Editor’s Note: The Northwest News Network acknowledges that all of what’s now Washington state is Indigenous lands, and that Northwest tribal people were killed, displaced and were unjustly removed from those lands.
The brand new Bush wheat out of Washington State University is named for the Bush family. You might not have heard of them of until now.
Settler George Bush was a Black pioneer on the Oregon Trail. He aided Indigenous populations battling disease, saved fellow settlers during the famine of 1852 and helped develop what’s now the city of Tumwater, a recent Washington State University Insider story said.
“The family just, it’s an remarkable story of persistence and coming and pioneering not just … the state, and what would become a big part of our country, but actually pioneering agriculture here in the region,” said Mike Pumphrey, the new spring wheat breeder with Washington State University, who developed Bush wheat. “Including the sort of civic aspects of that, and public support and university education and all of those things that have truly been a big part of the development of Washington.”
The settler
Bush was born in the late 1700s in Pennsylvania. In 1844, he started on the Oregon Trail with his family, heading west from Missouri.
“Excluded from southern Oregon on account of his race, he pioneered the northern spur of the Oregon Trail, helping establish a settlement called New Market that was soon renamed Tumwater, Washington,” the Insider article said.
A successful farmer and innkeeper, Bush often helped Native American tribes during disease epidemics and was known for his generosity to other settlers.
“Bush developed a farm that was considered by his contemporaries to be one of the most valuable and productive in early Washington,” Darrell Millner said, in an article in Columbia Magazine. “His personal qualities of humanity, generosity, hospitality, warmth and charity led him to aid many later arrivals in ways that made their successful settlement possible, winning him tremendous respect and admiration from other pioneers.”
At that time, Black people were not allowed to claim land like white settlers in the new territories. Washington’s territorial legislature asked Congress to grant the family rights to their farm on what was known as Bush Prairie. When Bush died in 1863, he held land but not the right to vote, according to the Insider.
His eldest son and WSU
The farm passed to Bush’s eldest son, William Owen Bush. William was elected to the Legislature when Washington became a state. He helped cement Washington State University’s future, authoring an early bill and joining the committee that developed the new agricultural college and the school of science, Insider said.
Pumphrey hopes more people will learn the story of the Bush family and their connection with WSU because of the new wheat’s name. When looking for a name for his new wheat, Pumphrey was Googling around the web this February looking for a historically important name associated with wheat from the Northwest. That’s when he came upon the Bush story.
Pumphrey now calls the Bush family some of the best farmers and later ambassadors for Northwest crops in that time.
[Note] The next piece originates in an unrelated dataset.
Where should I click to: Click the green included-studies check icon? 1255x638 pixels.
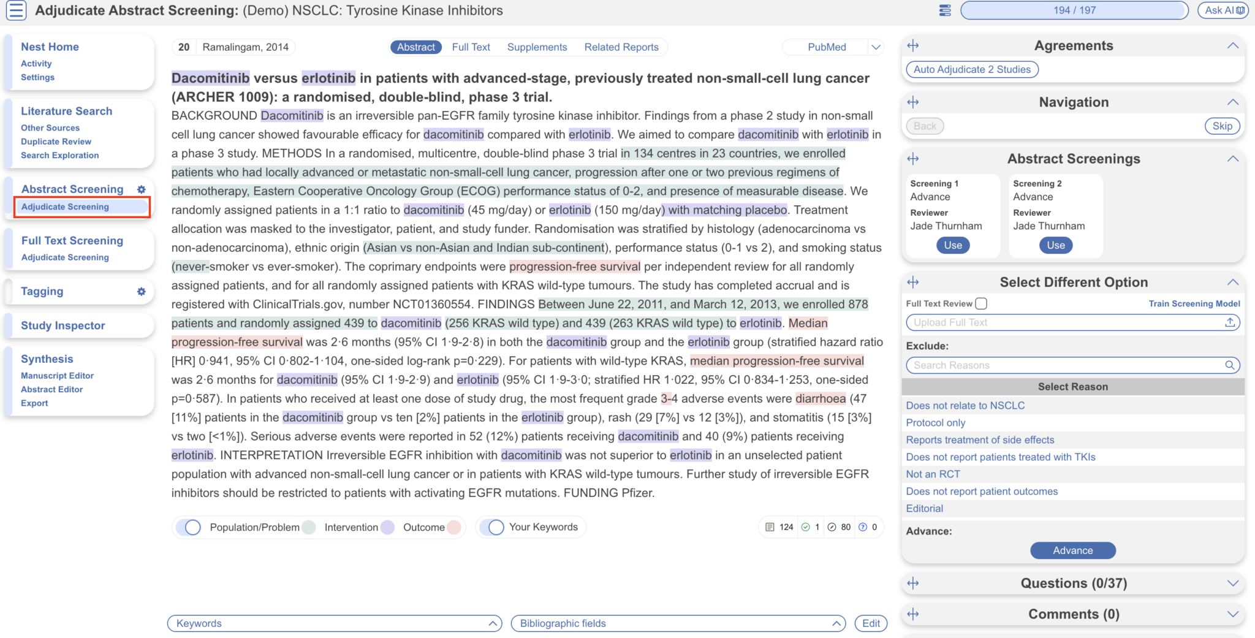click(x=805, y=526)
“Although the first years are you imagine, are kind of rough when you’re breaking open new land, the fact that in just a handful of years they stood out as excellent crop stewards,” Pumphrey said. “They had this ability to produce crops that literally saved their neighbors and others around because of the abundance.”
Bush wheat
Bush wheat, the new variety, is a cross between WSU’s popular, 10-year-old Tekoa variety and two experimental varieties.
The first cross of Bush wheat was made in 2018, and it’s been tested and developed since.
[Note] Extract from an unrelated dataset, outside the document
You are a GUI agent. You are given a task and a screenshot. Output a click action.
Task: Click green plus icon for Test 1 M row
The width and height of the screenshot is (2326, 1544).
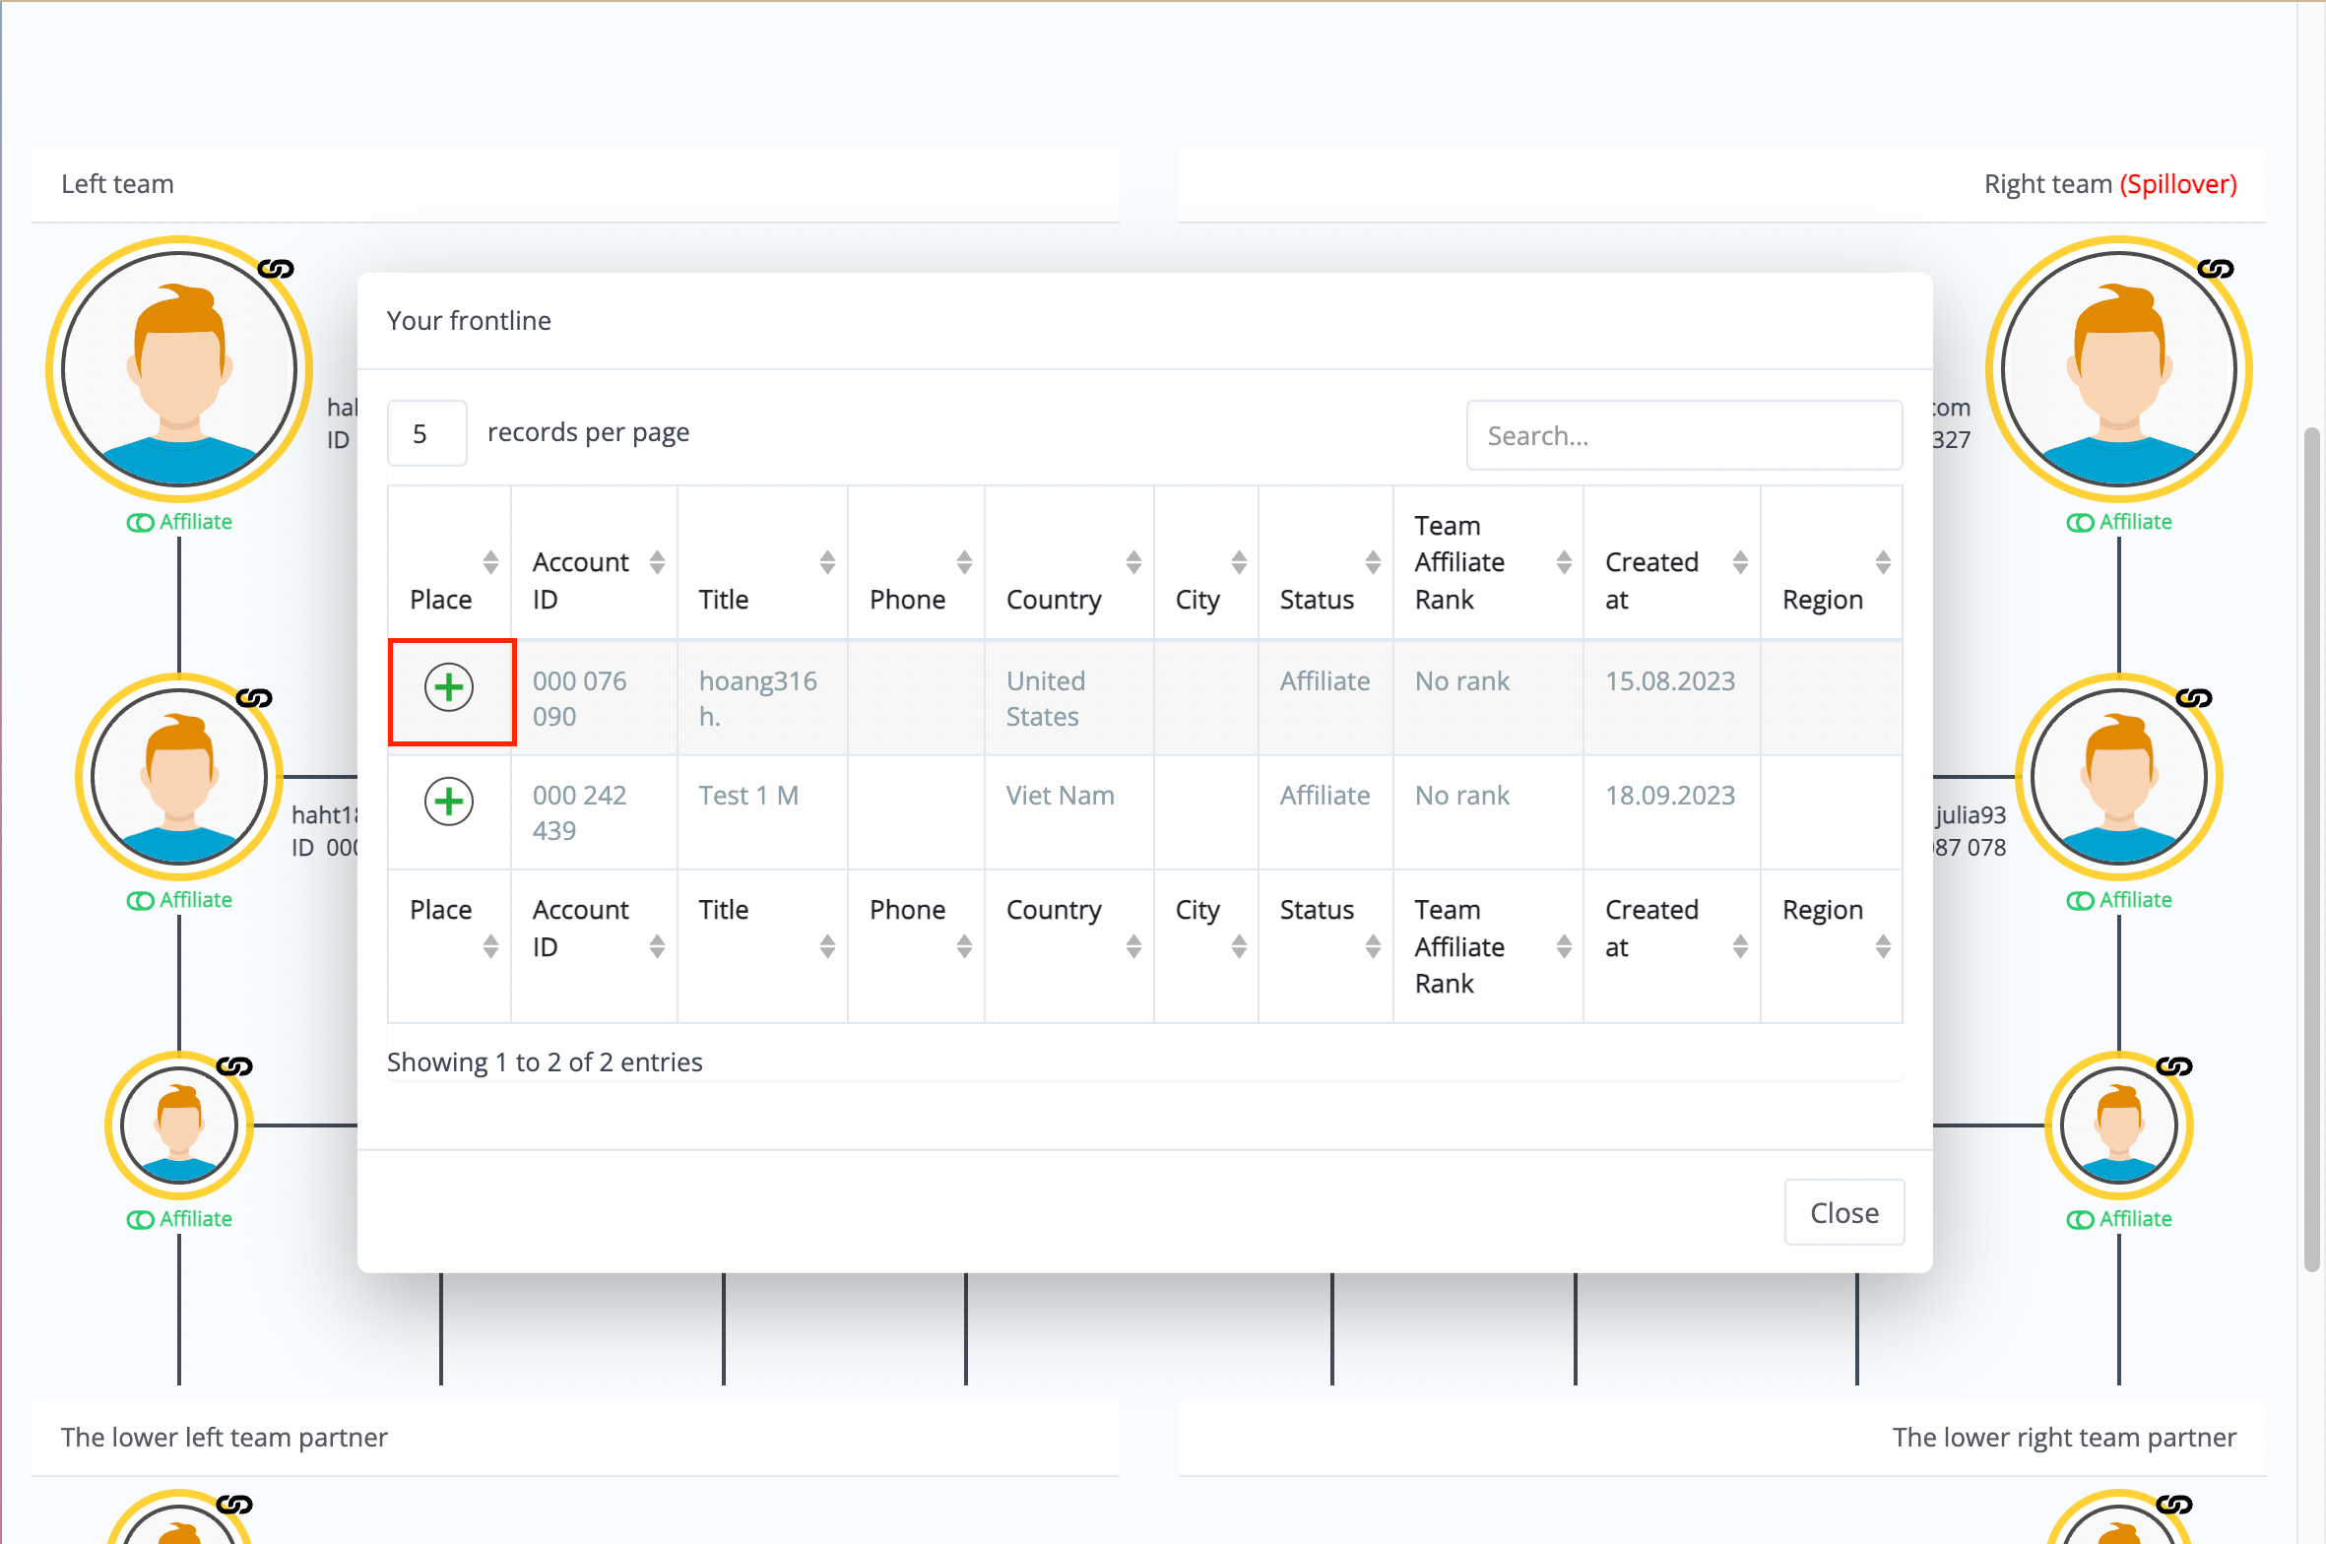449,802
After about four years, Pumphrey chose to replicate the experimental variety — known then as WA8351 — raising about 60,000 pounds by this spring, according to the Insider.
The wheat is resistant to the fungus strip rust, drought and even the Hessian fly, an invasive insect, which can plague farmers’ fields and weaken wheat stands.
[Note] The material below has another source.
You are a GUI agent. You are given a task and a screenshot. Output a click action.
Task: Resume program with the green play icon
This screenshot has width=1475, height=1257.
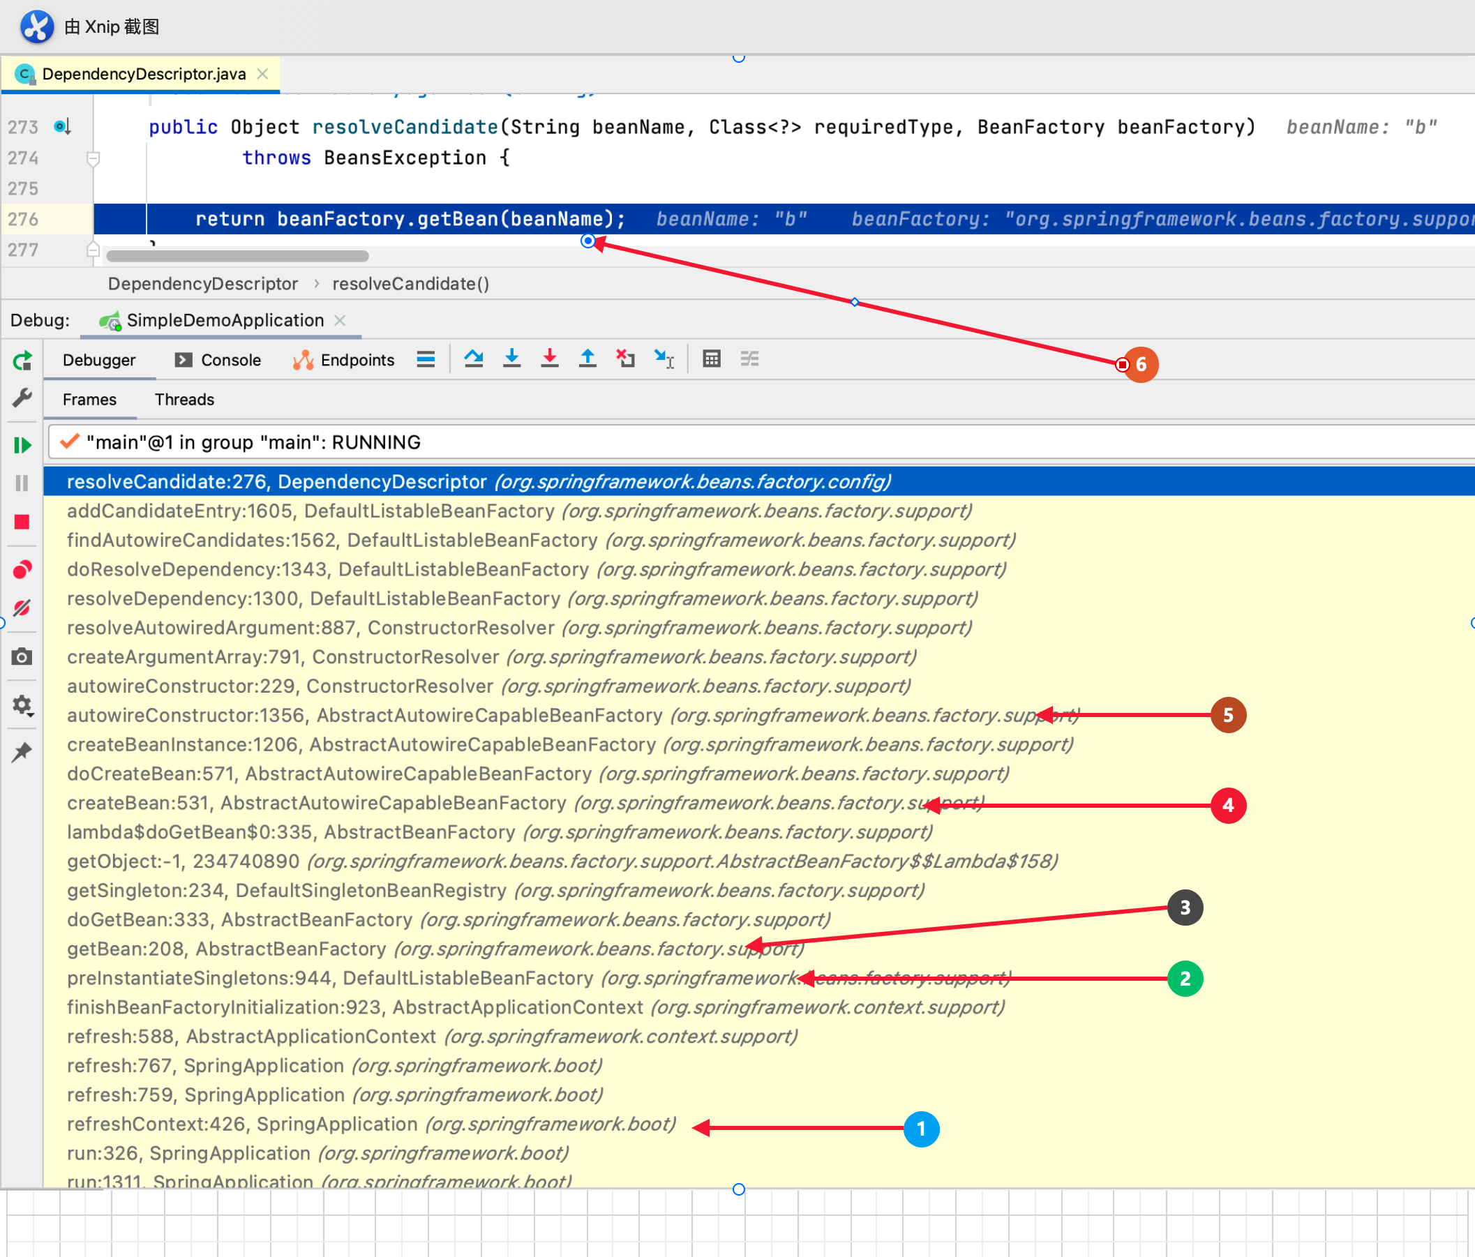point(22,446)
The new wheat has been tested in the U.S. Department of Agriculture’s wheat quality labs at WSU.
“New varieties are important because we can improve the agronomic characteristics such as yields, the drought resistance and disease resistance,” said Casey Chumrau, head of the Washington Grain Commission. “It also helps with the end use or how the wheat performs for both the miller and the baker.”
Bush wheat is what’s called a soft white spring variety, and is good for both Asian and domestic cakes, cookies, noodles and crackers.
Pumphrey said the fresh wheat is being grown as seed in irrigated fields this year, and will be widely available to farmers in 2025 for production planting.
“The seed industry has already bought in, so to speak,” he said. “It will be the dominant variety of this type in the state looking two years forward. It’s nice to have a meaningful name to back that up.”